Climbing Volcán Acatenango
My favorite activity in Antigua was climbing the mostly-dormant Acatenango Volcano to get a great view of the very active Fuego volcano. I went with an organized group of about 24 other people, which meant that we went slowly, but also that I got to meet tons of new people. One of the couples that was staying in the same tent as me even got engaged during the trip. And even though there was a lot of rain, fog, and dampness, we did get some amazing views of Fuego when the clouds cleared. We could hear it erupting the entire night.
While in Antigua, I stayed with a great homestay family: parents Renee and Zincrid, and children Stephanie and Reneecito. The parents were in a salsa band that played several times per week in town, but music ran in the blood of the entire family. They were an exciting and interesting family to visit, and their very modern house even had real hot water, a rarity in Guatemala.

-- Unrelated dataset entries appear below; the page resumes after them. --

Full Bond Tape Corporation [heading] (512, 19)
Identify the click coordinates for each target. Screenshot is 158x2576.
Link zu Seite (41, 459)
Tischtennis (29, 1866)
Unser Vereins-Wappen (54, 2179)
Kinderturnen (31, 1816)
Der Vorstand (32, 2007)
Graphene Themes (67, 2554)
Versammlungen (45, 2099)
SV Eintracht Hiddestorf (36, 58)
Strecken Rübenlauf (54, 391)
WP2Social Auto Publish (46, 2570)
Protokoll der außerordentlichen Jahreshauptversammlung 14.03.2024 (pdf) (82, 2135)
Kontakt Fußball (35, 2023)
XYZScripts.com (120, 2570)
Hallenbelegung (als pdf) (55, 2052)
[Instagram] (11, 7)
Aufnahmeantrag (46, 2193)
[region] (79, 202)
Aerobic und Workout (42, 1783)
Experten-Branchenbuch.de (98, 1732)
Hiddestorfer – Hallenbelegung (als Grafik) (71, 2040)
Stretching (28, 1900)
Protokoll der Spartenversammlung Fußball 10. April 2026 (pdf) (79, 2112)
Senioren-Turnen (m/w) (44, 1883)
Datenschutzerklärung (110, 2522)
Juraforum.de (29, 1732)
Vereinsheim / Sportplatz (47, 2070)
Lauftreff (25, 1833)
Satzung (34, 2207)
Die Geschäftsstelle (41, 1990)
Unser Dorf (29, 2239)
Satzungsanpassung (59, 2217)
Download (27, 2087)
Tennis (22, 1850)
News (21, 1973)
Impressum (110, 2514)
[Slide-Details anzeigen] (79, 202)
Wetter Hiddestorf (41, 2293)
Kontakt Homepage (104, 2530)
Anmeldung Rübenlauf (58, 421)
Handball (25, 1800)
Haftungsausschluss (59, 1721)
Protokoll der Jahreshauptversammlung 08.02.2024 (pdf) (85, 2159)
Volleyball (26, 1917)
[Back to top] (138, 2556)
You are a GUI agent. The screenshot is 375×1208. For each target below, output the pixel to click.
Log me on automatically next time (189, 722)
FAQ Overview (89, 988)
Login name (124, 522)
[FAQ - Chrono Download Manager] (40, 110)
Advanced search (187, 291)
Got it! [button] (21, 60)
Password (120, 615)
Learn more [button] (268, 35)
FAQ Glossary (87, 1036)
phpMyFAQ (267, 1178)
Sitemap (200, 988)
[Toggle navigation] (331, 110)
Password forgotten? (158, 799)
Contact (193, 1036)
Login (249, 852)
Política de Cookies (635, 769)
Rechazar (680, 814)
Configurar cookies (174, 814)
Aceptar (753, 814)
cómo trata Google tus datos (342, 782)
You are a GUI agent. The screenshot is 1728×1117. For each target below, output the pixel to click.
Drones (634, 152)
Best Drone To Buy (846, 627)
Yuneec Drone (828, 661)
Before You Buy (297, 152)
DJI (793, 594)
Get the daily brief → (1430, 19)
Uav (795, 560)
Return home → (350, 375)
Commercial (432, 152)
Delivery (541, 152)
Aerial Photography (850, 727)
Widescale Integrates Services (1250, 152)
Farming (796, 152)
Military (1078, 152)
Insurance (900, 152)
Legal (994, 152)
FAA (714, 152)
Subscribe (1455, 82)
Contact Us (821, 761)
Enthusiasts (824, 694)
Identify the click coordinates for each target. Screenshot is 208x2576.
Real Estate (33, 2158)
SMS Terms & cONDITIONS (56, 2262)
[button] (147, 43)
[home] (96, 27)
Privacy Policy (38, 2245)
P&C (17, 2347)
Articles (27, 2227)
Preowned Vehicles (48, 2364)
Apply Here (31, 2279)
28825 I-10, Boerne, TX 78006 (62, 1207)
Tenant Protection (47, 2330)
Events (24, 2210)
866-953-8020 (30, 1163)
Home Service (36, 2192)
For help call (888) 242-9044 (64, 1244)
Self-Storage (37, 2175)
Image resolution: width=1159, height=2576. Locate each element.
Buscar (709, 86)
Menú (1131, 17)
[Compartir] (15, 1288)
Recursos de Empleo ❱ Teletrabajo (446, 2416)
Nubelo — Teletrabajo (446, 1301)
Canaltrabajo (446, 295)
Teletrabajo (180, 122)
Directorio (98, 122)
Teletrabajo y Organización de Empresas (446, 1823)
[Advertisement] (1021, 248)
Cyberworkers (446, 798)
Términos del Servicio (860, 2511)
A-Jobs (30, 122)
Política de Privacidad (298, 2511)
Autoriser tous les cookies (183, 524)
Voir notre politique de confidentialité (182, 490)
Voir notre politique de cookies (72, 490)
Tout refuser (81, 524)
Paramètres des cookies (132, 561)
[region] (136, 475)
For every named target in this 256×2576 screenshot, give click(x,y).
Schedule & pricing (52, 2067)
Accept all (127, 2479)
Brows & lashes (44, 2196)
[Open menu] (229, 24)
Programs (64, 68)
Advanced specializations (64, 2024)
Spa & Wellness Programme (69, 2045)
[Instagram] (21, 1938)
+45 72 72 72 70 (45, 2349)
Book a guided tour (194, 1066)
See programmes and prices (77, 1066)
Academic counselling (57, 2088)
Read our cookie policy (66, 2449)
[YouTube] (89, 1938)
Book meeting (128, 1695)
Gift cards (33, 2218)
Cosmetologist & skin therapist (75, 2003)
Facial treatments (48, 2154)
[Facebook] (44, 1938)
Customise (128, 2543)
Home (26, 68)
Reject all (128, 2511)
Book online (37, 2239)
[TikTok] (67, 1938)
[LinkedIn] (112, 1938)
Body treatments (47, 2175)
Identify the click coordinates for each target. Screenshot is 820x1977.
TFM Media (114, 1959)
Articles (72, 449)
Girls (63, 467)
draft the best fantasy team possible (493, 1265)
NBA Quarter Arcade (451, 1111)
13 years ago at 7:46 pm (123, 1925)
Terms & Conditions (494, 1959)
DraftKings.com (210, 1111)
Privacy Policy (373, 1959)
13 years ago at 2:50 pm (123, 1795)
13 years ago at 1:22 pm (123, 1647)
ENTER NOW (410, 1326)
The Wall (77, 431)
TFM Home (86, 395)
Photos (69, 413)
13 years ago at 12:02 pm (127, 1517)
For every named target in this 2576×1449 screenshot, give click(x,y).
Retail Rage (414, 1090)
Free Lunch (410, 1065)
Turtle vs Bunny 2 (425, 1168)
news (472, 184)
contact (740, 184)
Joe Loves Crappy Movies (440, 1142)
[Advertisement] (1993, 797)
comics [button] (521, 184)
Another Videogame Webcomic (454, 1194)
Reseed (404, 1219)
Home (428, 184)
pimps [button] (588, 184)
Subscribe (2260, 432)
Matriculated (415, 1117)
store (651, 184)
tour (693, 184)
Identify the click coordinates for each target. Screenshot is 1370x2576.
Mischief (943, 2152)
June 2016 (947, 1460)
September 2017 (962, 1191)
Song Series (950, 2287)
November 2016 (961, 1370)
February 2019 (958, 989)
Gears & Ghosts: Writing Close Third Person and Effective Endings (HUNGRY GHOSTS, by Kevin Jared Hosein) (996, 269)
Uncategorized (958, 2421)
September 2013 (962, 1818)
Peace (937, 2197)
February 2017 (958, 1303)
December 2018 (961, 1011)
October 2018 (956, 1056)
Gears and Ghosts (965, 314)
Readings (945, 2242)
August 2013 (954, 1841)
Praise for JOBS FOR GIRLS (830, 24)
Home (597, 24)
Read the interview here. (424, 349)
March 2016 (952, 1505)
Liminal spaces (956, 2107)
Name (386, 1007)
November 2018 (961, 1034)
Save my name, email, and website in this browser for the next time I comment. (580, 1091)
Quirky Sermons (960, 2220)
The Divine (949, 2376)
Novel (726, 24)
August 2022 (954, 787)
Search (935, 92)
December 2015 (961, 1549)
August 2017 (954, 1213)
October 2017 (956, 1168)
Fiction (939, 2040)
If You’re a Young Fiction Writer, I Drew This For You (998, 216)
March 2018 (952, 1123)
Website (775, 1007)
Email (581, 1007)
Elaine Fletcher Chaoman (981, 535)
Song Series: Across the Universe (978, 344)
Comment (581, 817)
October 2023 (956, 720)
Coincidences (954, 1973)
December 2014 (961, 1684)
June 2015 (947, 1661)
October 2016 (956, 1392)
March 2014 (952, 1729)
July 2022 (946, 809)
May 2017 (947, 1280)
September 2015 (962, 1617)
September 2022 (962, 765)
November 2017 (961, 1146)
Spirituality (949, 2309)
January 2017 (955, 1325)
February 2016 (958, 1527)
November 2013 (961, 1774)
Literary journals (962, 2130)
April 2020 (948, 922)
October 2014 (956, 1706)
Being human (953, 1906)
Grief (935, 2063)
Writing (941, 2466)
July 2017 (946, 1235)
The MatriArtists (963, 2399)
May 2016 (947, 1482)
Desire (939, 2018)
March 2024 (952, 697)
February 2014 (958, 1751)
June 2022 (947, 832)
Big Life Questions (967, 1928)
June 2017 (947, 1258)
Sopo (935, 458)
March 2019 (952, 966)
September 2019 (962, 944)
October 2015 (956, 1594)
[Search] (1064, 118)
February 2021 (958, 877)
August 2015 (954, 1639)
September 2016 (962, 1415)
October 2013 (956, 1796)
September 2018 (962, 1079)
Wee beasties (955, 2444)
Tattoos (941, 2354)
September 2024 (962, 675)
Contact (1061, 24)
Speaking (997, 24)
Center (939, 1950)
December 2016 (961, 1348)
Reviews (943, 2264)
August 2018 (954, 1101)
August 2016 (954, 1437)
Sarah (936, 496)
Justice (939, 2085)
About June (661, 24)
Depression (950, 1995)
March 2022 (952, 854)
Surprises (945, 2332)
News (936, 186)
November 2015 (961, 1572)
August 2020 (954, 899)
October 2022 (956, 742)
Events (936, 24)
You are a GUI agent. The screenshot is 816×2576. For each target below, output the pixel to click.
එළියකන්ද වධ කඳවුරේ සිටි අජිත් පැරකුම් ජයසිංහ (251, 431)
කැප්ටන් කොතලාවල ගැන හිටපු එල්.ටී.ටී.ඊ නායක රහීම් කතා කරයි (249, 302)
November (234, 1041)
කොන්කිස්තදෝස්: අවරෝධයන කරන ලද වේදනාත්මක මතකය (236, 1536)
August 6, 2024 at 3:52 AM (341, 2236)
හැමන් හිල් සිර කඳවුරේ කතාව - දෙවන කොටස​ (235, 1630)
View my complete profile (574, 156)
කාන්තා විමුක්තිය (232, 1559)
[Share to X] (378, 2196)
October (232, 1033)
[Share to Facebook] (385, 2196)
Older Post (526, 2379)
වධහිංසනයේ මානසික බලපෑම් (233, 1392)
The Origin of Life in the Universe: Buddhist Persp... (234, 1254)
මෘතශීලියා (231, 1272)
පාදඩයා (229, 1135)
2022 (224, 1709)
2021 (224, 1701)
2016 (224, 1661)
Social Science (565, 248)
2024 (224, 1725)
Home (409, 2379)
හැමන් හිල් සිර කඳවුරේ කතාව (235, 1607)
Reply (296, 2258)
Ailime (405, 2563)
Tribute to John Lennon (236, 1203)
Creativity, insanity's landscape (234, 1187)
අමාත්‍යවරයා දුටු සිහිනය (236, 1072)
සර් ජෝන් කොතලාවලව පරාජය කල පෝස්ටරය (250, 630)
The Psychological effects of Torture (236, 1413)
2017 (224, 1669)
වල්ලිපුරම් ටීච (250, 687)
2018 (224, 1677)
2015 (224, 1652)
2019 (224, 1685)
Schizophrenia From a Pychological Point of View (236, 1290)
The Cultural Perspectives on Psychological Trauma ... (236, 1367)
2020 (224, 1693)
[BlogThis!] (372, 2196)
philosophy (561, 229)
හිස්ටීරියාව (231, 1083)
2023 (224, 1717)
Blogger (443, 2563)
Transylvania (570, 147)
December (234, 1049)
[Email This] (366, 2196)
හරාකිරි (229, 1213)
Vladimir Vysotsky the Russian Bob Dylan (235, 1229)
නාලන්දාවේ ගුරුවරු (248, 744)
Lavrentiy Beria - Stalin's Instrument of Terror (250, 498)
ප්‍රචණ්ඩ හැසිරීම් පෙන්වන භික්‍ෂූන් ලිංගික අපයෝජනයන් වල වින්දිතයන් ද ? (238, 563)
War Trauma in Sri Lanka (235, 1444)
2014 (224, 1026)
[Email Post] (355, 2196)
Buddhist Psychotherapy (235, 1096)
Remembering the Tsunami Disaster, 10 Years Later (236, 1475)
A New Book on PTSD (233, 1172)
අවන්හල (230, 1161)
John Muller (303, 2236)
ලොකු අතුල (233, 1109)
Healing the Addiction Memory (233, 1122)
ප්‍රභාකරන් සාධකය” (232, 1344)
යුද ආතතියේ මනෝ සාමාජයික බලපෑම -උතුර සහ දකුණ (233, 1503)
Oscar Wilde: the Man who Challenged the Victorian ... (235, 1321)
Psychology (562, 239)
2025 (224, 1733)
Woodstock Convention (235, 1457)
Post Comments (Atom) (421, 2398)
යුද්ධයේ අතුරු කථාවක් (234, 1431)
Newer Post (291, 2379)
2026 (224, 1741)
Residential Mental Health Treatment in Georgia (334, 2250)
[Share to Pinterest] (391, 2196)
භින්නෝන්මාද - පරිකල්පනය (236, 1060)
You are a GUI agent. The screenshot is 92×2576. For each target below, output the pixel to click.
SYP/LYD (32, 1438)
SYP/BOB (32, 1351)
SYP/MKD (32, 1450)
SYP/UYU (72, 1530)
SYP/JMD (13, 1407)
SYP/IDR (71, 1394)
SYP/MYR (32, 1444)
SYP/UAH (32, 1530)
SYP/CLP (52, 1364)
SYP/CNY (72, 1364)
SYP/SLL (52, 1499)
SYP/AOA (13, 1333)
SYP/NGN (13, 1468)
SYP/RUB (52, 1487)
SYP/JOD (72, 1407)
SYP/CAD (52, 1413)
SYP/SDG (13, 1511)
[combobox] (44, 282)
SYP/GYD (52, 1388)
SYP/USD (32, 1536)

Although I was a bit less serious about Spanish in Antigua than I was in San Pedro, I did get a chance to learn how to Salsa dance. I got to try some group lessons, some private lessons, and eventually I even began to go out at night to the Salsa clubs in Antigua. I loved it – it’s a fun, healthy, and interesting way to spend a night out. I hope to continue learning salsa and other latin dances so I can keep it up in a few months when I return to Latin America.
Video: Salsa dancing lessons with my teacher, Nancy, in Antigua. She’s awesome at salsa dancing, and totally tones it down so as not to embarrass me.
For now, though, I’m back in the US to visit with some family, attend a meditation retreat in Santa Cruz, and then to head back up to New Hampshire to do some contract work at Creare for a couple of months. It will be great to see my New Hampshire friends again.